Banyak pengguna media sosial memujinya karena aksinya mendobrak hal yang tabu seputar tubuh perempuan.
Pertanyaan mengenai menyusui di ruang publik menjadi debat di banyak negara, termasuk Inggris.
Di negera itu pun pernag ada eorang perempuan diminta untuk menutup payudaranya ketika menyusui bayinya di restoran terkenal di London Claridges Hotel, tiga tahun lalu.
Kasus itu memicu kemarahan publik.
Ketika BBC dalam berbagai bahasa menyiarkan wawancara dengan Aliya Shagieva, hal itu pun memicu perbincangan online.
Hasilnya menunjukkan adanya perbedaan budaya dan praktik menyusui di negara-negara Muslim.
Perempuan dari Iran membagikan pengalaman mereka mengenai tekanan yang mereka rasakan ketika menyusui di ruang publik.
“Orang-orang menatap saya dari dekat, saya harus menutupi diri saya dan bayi atau membiarkannya lapar,” kata seorang ibu di Teheran.
Perempuan lainnya memuji dibangunnya ruang ibu dan anak di Stasiun Metro Teheran.
Seorang perempuan dari Kabul, Afghanistan, Zarifa Ghafari, membagikan kisah dari keluarga besarnya, yang mengatakan ibu-ibu harus pergi ke ruangan tersendiri untuk menyusui:
“Dia tidak dapat melakukannya di depan yang lain. Jika dia melakukannya dia akan menghadapi reaksi keras dari anggota keluarga yang lebih tua.”
“Ini merupakan sebuah isu yang besar, tetapi secara perlahan ada perubahan budaya.”

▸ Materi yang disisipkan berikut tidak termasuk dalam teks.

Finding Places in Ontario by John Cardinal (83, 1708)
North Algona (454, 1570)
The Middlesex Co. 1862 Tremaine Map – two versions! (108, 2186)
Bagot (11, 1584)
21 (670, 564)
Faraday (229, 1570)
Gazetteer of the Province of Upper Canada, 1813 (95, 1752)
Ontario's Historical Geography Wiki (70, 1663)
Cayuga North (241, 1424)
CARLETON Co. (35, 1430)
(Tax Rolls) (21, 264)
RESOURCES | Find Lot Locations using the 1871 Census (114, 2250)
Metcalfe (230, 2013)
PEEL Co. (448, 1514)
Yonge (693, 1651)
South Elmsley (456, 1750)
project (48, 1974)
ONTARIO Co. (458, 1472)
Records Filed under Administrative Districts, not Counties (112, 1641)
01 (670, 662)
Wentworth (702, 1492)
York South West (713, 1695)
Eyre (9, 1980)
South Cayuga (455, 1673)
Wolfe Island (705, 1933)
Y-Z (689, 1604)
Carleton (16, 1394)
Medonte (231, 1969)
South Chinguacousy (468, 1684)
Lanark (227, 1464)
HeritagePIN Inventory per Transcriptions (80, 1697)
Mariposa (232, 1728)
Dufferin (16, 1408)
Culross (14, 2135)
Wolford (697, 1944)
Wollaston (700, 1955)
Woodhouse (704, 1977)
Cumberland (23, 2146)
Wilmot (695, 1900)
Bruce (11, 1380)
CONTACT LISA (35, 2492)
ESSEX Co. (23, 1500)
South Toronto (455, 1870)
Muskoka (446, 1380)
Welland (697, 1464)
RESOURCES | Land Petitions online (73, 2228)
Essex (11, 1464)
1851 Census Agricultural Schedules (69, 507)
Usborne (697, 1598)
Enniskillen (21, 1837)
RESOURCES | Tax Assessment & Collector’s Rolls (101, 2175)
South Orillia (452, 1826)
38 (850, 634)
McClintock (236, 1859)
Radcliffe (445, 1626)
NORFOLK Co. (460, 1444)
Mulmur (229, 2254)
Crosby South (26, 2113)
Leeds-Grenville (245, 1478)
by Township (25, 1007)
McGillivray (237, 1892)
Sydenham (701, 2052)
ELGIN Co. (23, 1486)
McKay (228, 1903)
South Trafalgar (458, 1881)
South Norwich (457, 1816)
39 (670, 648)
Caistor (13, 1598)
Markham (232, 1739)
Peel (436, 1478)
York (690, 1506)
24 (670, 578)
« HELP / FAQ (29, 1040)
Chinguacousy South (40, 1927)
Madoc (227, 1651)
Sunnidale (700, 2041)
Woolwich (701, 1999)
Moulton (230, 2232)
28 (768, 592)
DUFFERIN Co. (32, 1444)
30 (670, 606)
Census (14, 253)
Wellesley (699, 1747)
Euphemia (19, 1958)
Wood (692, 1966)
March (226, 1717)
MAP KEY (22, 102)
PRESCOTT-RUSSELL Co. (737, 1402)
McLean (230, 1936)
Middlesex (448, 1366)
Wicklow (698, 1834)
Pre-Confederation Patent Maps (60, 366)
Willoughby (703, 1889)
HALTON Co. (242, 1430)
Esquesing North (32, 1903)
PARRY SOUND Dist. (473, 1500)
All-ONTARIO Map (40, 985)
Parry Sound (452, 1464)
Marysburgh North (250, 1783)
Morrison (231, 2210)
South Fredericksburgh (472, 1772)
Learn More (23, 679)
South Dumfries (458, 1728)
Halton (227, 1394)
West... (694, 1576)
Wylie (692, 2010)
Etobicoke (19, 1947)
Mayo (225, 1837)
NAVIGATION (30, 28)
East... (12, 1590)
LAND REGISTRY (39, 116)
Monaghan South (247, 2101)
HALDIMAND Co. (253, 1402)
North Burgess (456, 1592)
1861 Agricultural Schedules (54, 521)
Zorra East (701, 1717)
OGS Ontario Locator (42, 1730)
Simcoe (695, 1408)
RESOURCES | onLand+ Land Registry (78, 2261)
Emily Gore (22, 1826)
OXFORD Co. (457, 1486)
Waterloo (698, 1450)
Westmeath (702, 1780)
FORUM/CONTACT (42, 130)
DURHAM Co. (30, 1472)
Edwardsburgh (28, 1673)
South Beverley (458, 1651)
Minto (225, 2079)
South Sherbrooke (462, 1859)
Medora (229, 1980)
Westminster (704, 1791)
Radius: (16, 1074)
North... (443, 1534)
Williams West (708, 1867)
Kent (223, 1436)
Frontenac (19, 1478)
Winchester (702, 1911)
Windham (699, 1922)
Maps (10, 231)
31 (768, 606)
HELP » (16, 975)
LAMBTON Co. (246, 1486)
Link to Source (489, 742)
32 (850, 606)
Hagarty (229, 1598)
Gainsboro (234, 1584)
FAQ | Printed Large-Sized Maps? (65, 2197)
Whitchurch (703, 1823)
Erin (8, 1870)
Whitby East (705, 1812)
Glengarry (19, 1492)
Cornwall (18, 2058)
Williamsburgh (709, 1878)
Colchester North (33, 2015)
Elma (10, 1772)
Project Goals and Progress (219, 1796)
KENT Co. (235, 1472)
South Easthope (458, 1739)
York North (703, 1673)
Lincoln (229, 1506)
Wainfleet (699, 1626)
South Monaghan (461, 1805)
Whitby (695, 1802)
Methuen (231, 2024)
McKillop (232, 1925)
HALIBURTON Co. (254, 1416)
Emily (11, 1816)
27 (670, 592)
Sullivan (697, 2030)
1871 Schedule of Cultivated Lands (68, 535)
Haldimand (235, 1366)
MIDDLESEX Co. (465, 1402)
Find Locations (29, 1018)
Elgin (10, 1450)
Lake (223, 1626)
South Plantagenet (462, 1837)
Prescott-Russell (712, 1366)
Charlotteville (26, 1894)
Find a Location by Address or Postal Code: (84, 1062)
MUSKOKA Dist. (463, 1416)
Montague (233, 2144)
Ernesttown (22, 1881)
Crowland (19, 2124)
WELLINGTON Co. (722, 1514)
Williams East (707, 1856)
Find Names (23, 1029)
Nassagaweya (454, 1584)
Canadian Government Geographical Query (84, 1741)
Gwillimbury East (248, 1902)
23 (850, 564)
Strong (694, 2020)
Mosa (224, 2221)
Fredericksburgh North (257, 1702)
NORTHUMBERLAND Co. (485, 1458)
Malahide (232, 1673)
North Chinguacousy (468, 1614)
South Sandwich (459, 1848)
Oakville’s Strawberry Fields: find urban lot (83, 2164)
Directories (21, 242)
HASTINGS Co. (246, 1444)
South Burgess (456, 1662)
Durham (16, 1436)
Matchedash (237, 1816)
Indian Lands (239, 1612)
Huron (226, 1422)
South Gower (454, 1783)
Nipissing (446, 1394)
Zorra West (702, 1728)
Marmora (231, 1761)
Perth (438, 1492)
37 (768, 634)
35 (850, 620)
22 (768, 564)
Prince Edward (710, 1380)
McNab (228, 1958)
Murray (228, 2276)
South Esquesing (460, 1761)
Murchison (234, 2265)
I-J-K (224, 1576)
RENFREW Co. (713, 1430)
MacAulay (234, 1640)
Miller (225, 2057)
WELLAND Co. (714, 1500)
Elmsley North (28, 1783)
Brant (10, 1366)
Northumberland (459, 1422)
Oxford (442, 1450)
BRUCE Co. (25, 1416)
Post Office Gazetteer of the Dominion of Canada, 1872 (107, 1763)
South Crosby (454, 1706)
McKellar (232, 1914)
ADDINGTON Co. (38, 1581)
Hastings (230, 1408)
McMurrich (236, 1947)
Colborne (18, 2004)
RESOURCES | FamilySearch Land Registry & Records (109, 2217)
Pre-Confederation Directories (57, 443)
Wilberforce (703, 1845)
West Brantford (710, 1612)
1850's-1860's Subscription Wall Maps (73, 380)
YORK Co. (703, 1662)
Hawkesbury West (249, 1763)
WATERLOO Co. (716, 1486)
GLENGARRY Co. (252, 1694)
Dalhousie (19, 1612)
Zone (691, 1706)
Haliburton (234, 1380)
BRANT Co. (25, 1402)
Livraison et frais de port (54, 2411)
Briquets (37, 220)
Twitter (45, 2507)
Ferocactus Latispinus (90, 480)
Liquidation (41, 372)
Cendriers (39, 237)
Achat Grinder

Perempuan Afghan lain, Nageen bercerita tentang pengalamannya belanja bersama dengan ipar perempuannya.
“Kami terpaksa harus membeli sejumlah hadiah jadi dia dapat menyusui bayinya di sebuah toko. Dia duduk di sana dan menutupi dirinya dengan sebuah selendang yang besar.”
Seorang pengguna Facebook di Turki mengatakan, dia sendiri memilih untuk menutupi payudaranya ketika menyusui bayinya.
“Saya tidak melakukannya di depan orang. Saya menggunakan penutup. Banyak orang yang masih terangsang dengan payudara,” kata dia.
Victoria Tahmasebi, seorang perempuan dan ahli studi gender di Universitas Toronto menulis kicauan di Twitter.
“Dari sudut pandang kapitalis payudara perempuan dapat menghasilkan keuntungan sepanjang mereka diseksualisasi.”
“Menyusui di depan publik membuat payudara perempuan kurang seksi, karena itu tidak dapat diterima,” tulis Tahmasebi.
Ketika foto Aliya Shagieva memicu perdebatan – dia akhirnya mencabutnya karena orangtuanya khawatir terhadap sorotan yang dapat membahayakan keluarga muda itu.
Namun toh hal itu tidak menghentikannya untuk berbicara, dan itu tidak menghentikan perdebatan.